• [WHAT IS BEING ASKED] The required result is an exact copy of the lines from the one containing "Open the Upload/Download (上传下载) cloud icon" to the last line of the records, both ends included, without pictures.
#####
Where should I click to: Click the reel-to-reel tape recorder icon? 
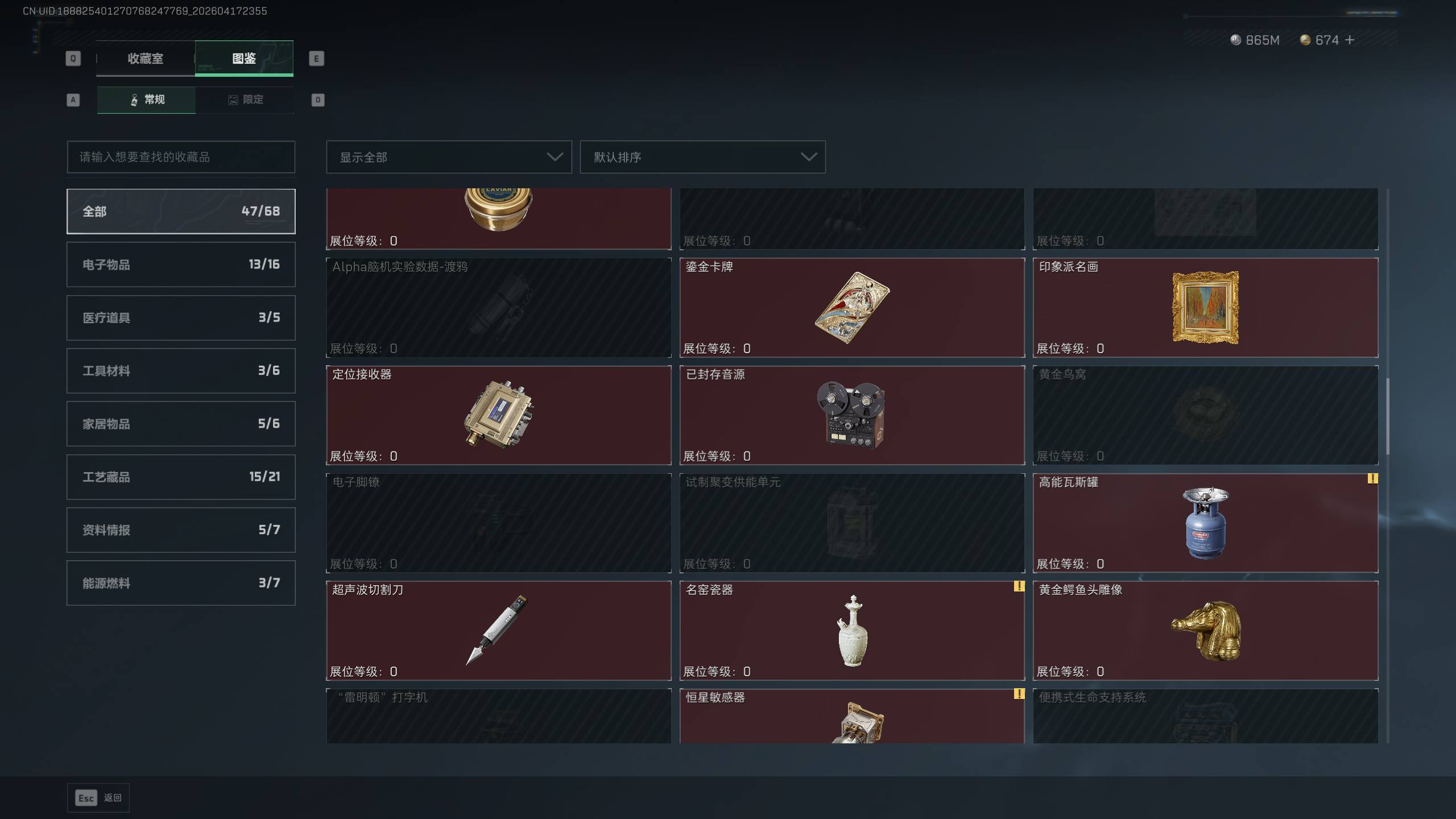point(851,415)
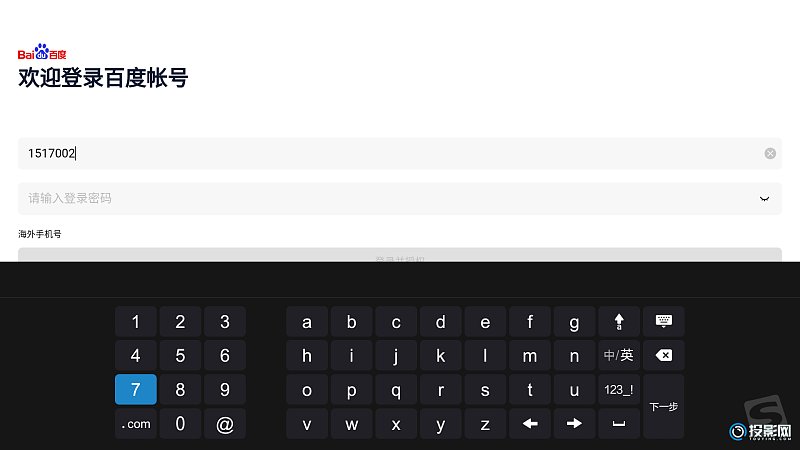Hide the on-screen keyboard

(x=663, y=321)
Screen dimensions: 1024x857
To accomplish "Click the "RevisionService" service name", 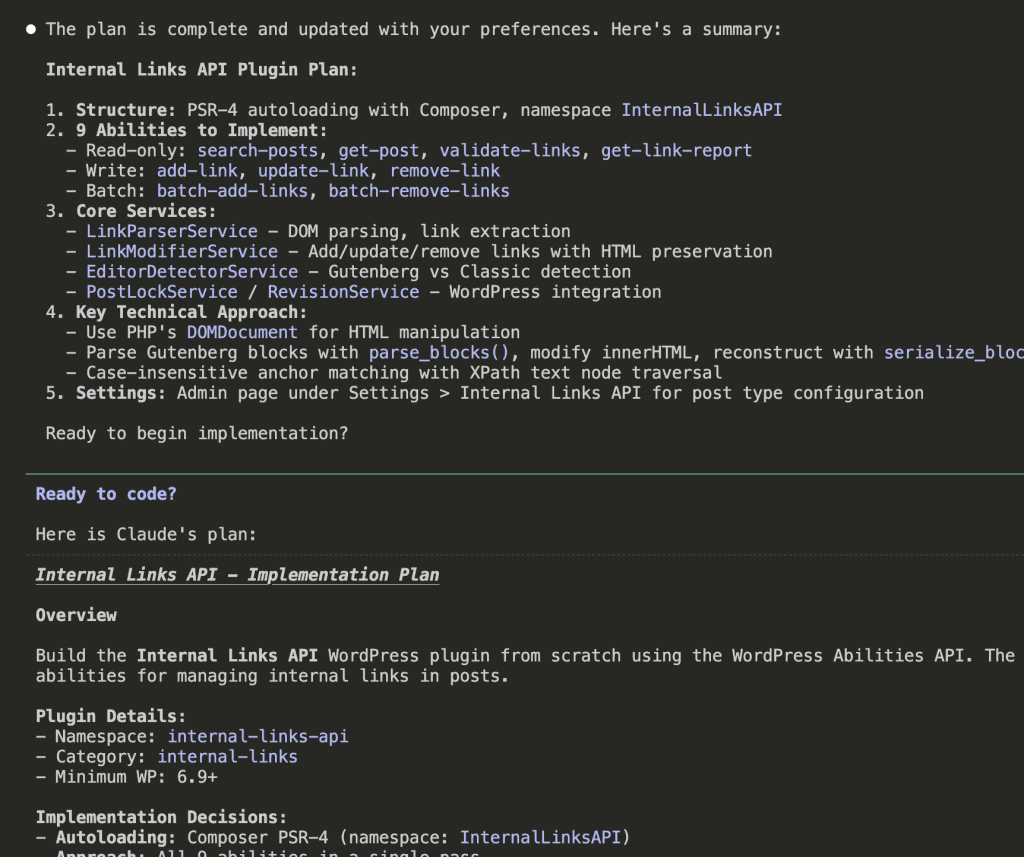I will (x=343, y=292).
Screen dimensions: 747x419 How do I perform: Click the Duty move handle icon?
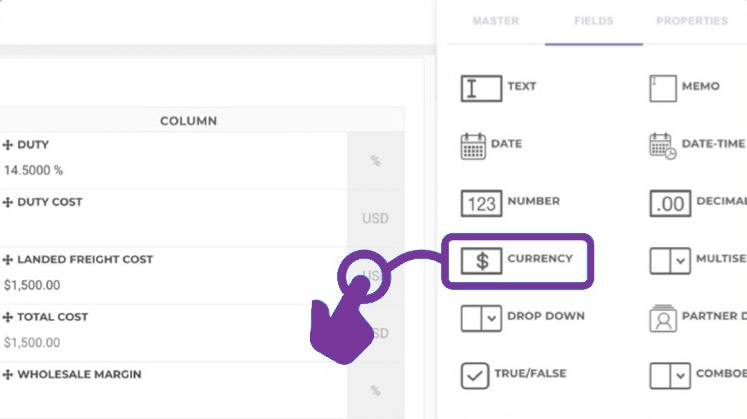[8, 145]
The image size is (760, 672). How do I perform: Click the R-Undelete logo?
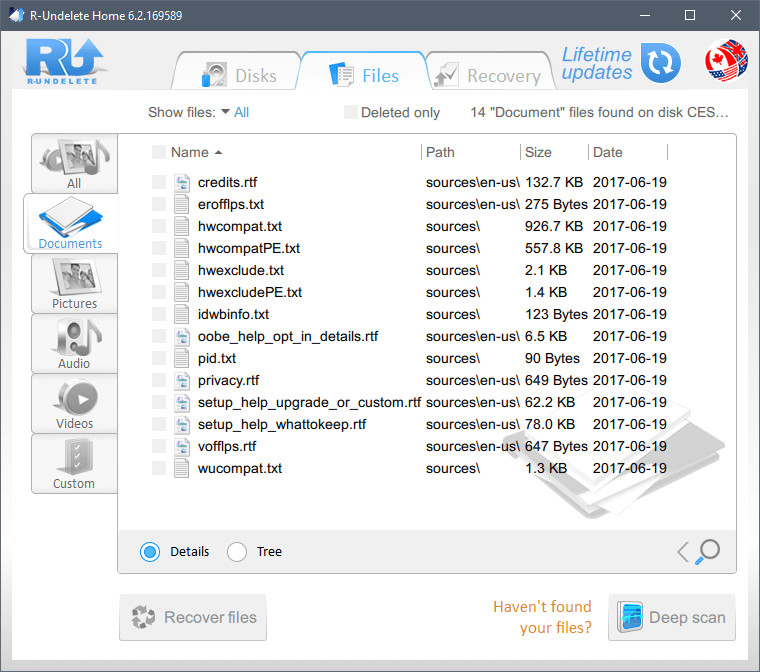point(60,63)
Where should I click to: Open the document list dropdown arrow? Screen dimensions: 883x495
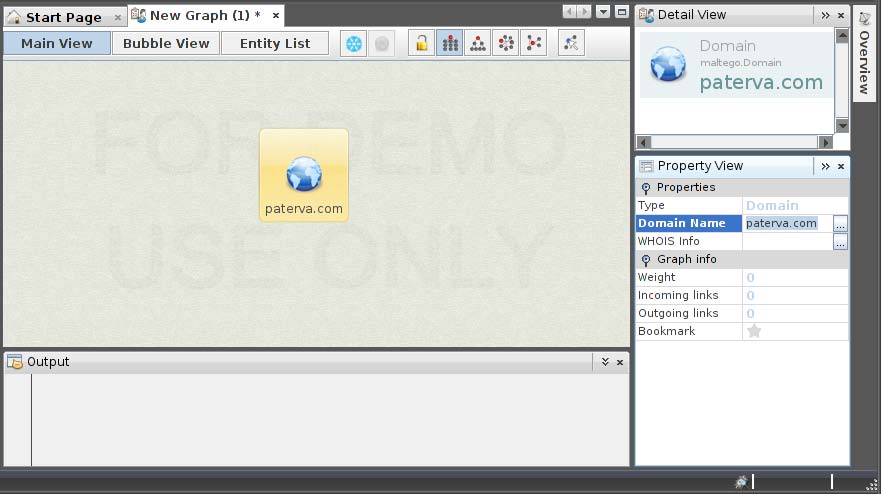point(603,13)
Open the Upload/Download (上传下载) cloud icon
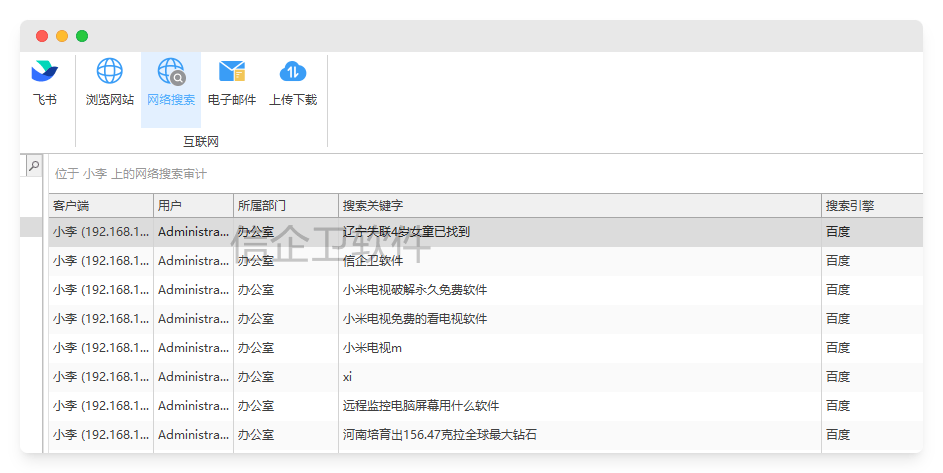This screenshot has height=473, width=943. click(x=293, y=72)
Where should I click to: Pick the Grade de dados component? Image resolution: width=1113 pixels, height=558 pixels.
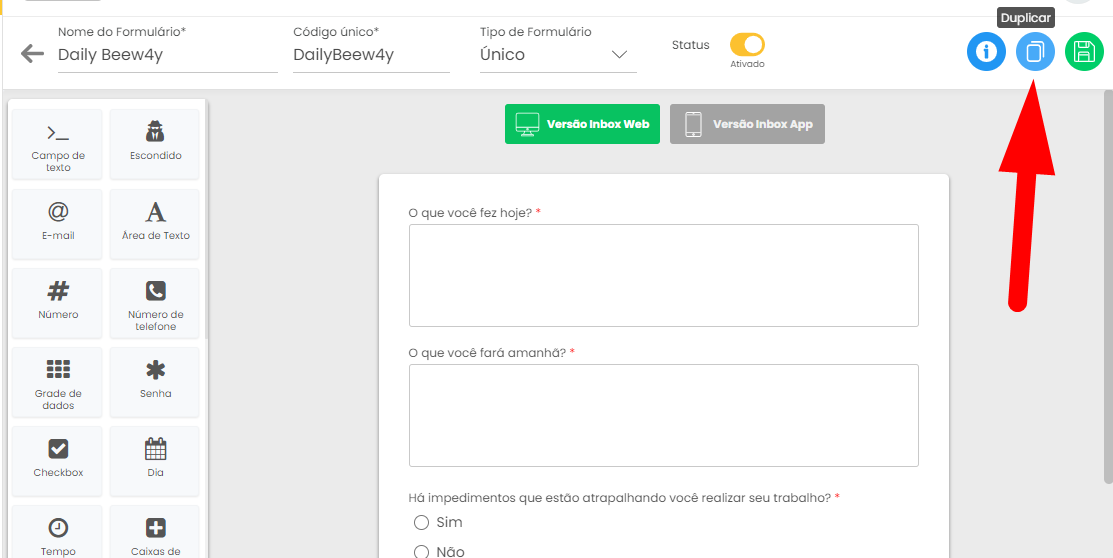pyautogui.click(x=58, y=382)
#####
• [TASK RESPONSE]
Open the Upload/Download (上传下载) cloud icon
This screenshot has height=473, width=943. click(x=293, y=72)
Where should I click to: Pick the Grade de dados component? Image resolution: width=1113 pixels, height=558 pixels.
pyautogui.click(x=58, y=382)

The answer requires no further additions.